New gravitational waveform model for precessing binary neutron stars with double-spin effects
Abstract
We present two new frequency-domain gravitational waveform models for the analysis of signals emitted by binary neutron star coalescences: IMRPhenomXASNRTidalv2 and IMRPhenomXPNRTidalv2. Both models are available through the public algorithm library LALSuite and represent the first extensions of IMRPhenomX models including matter effects. We show here that these two models represent a significant advancement in efficiency and accuracy with respect to their phenomenological predecessors, IMRPhenomDNRTidalv2 and IMRPhenomPv2NRTidalv2. The computational efficiency of the new models is achieved through the application of the same multibanding technique previously applied to binary black hole models. Furthermore, IMRPhenomXPNRTidalv2 implements a more accurate description of the precession dynamics, including double-spin effects and, optionally, matter effects in the twisting-up construction. The latter are available through an option to use a numerical integration of the post-Newtonian precession equations.

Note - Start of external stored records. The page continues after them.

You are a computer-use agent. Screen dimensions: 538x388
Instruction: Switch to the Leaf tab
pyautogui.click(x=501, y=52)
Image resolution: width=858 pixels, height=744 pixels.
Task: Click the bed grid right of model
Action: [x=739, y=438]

We show that the new precession descriptions allow the model to better reproduce the phenomenology observed in numerical-relativity simulations of precessing binary neutron stars. Finally, we present some applications of the new models to Bayesian parameter estimation studies, including a reanalysis of GW170817 and a study of simulated observations using numerical relativity waveforms for nonprecessing binary neutron stars with highly spinning components. We find that in these cases the new models make a negligible difference in the results. Nevertheless, by virtue of the aforementioned improvements, the new models represent valuable tools for the study of future detections of coalescing binary neutron stars.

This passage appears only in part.